* **TASK STATEMENT**
What must be handed in is the entire listing, exactly as written, with no pictures.

* **DATA FOR THIS EXERCISE**
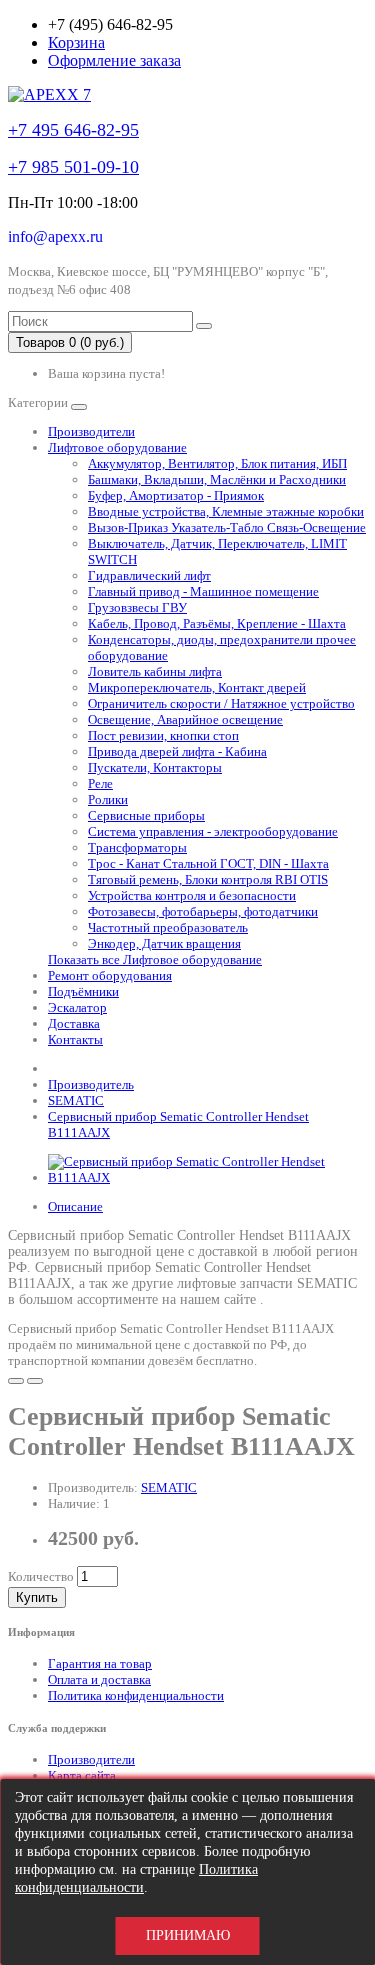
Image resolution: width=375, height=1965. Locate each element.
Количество (41, 1576)
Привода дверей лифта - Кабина (177, 751)
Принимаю (188, 1935)
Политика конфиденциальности (136, 1695)
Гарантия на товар (100, 1663)
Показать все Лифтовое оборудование (155, 959)
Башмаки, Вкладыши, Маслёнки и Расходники (217, 479)
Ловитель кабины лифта (155, 671)
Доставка (74, 1023)
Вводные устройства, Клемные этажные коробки (226, 511)
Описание (75, 1206)
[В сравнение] (35, 1381)
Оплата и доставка (99, 1679)
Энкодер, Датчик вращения (164, 943)
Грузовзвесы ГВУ (137, 607)
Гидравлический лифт (149, 575)
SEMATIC (76, 1100)
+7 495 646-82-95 (73, 130)
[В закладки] (16, 1381)
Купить (37, 1597)
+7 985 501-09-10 (73, 167)
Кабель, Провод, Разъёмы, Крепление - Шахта (217, 623)
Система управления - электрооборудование (213, 831)
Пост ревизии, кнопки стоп (163, 735)
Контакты (75, 1039)
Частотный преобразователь (168, 927)
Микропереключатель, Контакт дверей (197, 687)
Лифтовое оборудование (117, 447)
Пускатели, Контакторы (155, 767)
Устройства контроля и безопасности (192, 895)
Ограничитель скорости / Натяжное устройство (221, 703)
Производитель (91, 1084)
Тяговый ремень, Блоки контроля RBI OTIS (208, 879)
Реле (100, 783)
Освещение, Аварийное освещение (185, 719)
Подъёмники (83, 991)
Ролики (108, 799)
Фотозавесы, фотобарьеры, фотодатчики (203, 911)
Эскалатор (77, 1007)
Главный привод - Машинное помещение (203, 591)
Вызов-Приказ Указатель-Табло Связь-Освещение (227, 527)
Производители (91, 431)
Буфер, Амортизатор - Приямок (176, 495)
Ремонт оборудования (110, 975)
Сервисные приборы (146, 815)
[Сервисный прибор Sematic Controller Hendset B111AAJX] (207, 1177)
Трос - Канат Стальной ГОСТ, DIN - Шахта (208, 863)
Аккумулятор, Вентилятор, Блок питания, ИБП (217, 463)
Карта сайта (82, 1775)
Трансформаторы (137, 847)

* **ANSWER SPACE**
Image resolution: width=375, height=1965. Locate each element.
Количество (41, 1576)
Привода дверей лифта - Кабина (177, 751)
Принимаю (188, 1935)
Политика конфиденциальности (136, 1695)
Гарантия на товар (100, 1663)
Показать все Лифтовое оборудование (155, 959)
Башмаки, Вкладыши, Маслёнки и Расходники (217, 479)
Ловитель кабины лифта (155, 671)
Доставка (74, 1023)
Вводные устройства, Клемные этажные коробки (226, 511)
Описание (75, 1206)
[В сравнение] (35, 1381)
Оплата и доставка (99, 1679)
Энкодер, Датчик вращения (164, 943)
Грузовзвесы ГВУ (137, 607)
Гидравлический лифт (149, 575)
SEMATIC (76, 1100)
+7 495 646-82-95 (73, 130)
[В закладки] (16, 1381)
Купить (37, 1597)
+7 985 501-09-10 (73, 167)
Кабель, Провод, Разъёмы, Крепление - Шахта (217, 623)
Система управления - электрооборудование (213, 831)
Пост ревизии, кнопки стоп (163, 735)
Контакты (75, 1039)
Частотный преобразователь (168, 927)
Микропереключатель, Контакт дверей (197, 687)
Лифтовое оборудование (117, 447)
Пускатели, Контакторы (155, 767)
Устройства контроля и безопасности (192, 895)
Ограничитель скорости / Натяжное устройство (221, 703)
Производитель (91, 1084)
Тяговый ремень, Блоки контроля RBI OTIS (208, 879)
Реле (100, 783)
Освещение, Аварийное освещение (185, 719)
Подъёмники (83, 991)
Ролики (108, 799)
Фотозавесы, фотобарьеры, фотодатчики (203, 911)
Эскалатор (77, 1007)
Главный привод - Машинное помещение (203, 591)
Вызов-Приказ Указатель-Табло Связь-Освещение (227, 527)
Производители (91, 431)
Буфер, Амортизатор - Приямок (176, 495)
Ремонт оборудования (110, 975)
Сервисные приборы (146, 815)
[Сервисный прибор Sematic Controller Hendset B111AAJX] (207, 1177)
Трос - Канат Стальной ГОСТ, DIN - Шахта (208, 863)
Аккумулятор, Вентилятор, Блок питания, ИБП (217, 463)
Карта сайта (82, 1775)
Трансформаторы (137, 847)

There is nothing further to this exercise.